偽りとためらい(83)

 高志と入れ違いに入った茂も、しばらくしてバスルームから出てきた。冷蔵庫の缶ビールを取り出してから居間に来て高志の横に座る。髪が濡れていて、タオルを肩に被っている。
「やるか」
 音を立ててプルトップを開けて、茂は一口飲んだ。
「うわ、何か月振りだよ」
「昨日はやらなかったのか、他のゲームとかも」
「うん。せっかくだし、今日藤代と一緒にやろうと思ってさ」
 ビールを床に置いて、コントローラーを手に取る。
「だから昨日は、読めてなかった本とか漫画の新刊をひたすら読んでた」
「せっかくゲーム解禁したんなら、ぷよぷよ以外にもっとやりたいゲームとかあるだろ」
「あ、うん、ちょっと前に出たやつずっとやりたくてさー。もう買ってあるんだ。明日からはしばらくはそればっかだな」
 茂が嬉しそうに話す。
「でもそれは一人でできるから。明後日から実家帰るんだけど、向こうではゲーム三昧だろうな。ていうか、夏休み中はもう卒論も就活もやらないことに決めたんだよね」
 それを聞いて、高志は少し驚いた。
「へえ。それはまた思い切ったな」
「まあね。でも、さすがにちょっと休憩しないと無理」
「そっか。まあ、でも細谷なら後期から頑張れば大丈夫じゃないか、多分」
「だといいけどなー」
 対戦モードを選択してゲームを始める。高志にとってはかなり久し振りのプレイだった。そしてふと伊藤たちのことを思い出す。
「そう言えば、あいつら元気?」
「サークルのやつら? 俺もあんまり会えてないんだけど」
 お互いに画面を見つめながら話す。
「伊藤と水谷は就活中みたい。山田は院に行くって言ってた」
 あいつ理系だから、と茂が言う。
「へえ。

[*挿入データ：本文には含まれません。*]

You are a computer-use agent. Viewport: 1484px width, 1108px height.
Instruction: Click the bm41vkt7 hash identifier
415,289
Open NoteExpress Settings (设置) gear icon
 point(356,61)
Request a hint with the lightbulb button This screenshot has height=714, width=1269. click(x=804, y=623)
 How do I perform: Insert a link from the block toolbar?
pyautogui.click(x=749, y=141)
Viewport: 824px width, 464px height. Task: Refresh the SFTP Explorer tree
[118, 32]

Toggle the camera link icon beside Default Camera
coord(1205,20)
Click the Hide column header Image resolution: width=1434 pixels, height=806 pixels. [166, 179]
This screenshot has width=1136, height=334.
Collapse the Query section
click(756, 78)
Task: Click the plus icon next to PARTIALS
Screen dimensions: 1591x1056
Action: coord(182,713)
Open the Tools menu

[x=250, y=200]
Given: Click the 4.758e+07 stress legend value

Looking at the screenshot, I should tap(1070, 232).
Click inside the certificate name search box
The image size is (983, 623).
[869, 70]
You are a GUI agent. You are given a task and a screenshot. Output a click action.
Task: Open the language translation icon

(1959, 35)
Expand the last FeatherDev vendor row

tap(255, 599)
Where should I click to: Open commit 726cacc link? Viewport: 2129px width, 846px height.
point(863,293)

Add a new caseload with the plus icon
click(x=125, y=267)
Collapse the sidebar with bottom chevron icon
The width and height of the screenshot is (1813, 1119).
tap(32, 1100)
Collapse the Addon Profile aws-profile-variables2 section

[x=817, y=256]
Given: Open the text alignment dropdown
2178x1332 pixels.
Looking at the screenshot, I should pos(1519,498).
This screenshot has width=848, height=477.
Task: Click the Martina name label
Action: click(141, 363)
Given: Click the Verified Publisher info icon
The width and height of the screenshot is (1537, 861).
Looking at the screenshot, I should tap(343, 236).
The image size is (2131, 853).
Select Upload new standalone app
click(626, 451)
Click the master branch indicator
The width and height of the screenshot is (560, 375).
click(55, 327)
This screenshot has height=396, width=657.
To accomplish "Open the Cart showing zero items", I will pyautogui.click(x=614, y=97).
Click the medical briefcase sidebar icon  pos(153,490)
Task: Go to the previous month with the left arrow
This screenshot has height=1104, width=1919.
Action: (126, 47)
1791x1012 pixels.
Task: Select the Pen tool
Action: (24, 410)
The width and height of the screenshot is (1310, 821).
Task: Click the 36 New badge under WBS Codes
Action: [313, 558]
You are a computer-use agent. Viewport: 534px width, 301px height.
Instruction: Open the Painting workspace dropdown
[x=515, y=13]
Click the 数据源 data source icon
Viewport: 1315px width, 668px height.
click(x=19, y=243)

だからぷよぷよも上手いのか」
「はは。理系だからかどうかは分かんないけど、あいつ上手いよな」
 茂はそう言うが、高志は茂にもあまり勝てたことがなかった。その日も何度か立て続けに対戦したが、茂の勝ちの方が多かった。しばらく続けて、いったん小休止を取る。
「今日、まじで徹夜でぷよぷよすんの」
「まあ、どうせ途中で眠くなるだろうけど。何で? ぷよぷよ飽きた?」
 高志の問い掛けに、茂が屈託のない表情で聞き返してくる。
 どうして茂はこんな風に何でもないように話すことができるのだろう、と高志は茂のその表情をじっと見返した。自分は茂のように何もなかったような顔が上手くできない。この部屋で起こった全てのことを、自分達は共有している。その行為も、茂が見せた涙も、高志に向けた感情も全て。分かっていて、その話を避けている。そして避けていることもお互いに分かっている。
 そうやって知らないふりをするくせに、どうして今日また自分をこの部屋に呼んだんだ。その先の自分達の関係がどうなるのか考えたりしないのか。どうなろうと気にしないのか。
「――なあ。今、俺の顔じっと見てるのは分かってる?」
 茂も高志の顔を見つめながら言う。ふっと笑う。
「今は何考えてた?」
「……ぷよぷよのこと」
「ふーん」
 笑いながら、茂は高志から目を離さない。嘘を見抜かれている気分になり、高志は目を逸らした。
「お前に全然勝てないし」
「まあ、藤代はここでしかやってないもんな」
 茂はビールを床に置き、コントローラーを手に取った。
「もう一回やる?」
「うん」
 高志も床に置いていたコントローラーを再び持つ。茂がゲームをスタートさせた。
 ゲームに集中すれば気分が変わるかもしれないのに、頭の片隅にずっと別のことがこびりついていて、上手く入り込むことができなかった。それでも、高志は殊更に熱中しているように振舞った。ゲームをしている間は少なくとも他のことは起こらない。何回かゲームオーバーになったが、茂に続けるか聞かれる度に、高志は続けると答えた。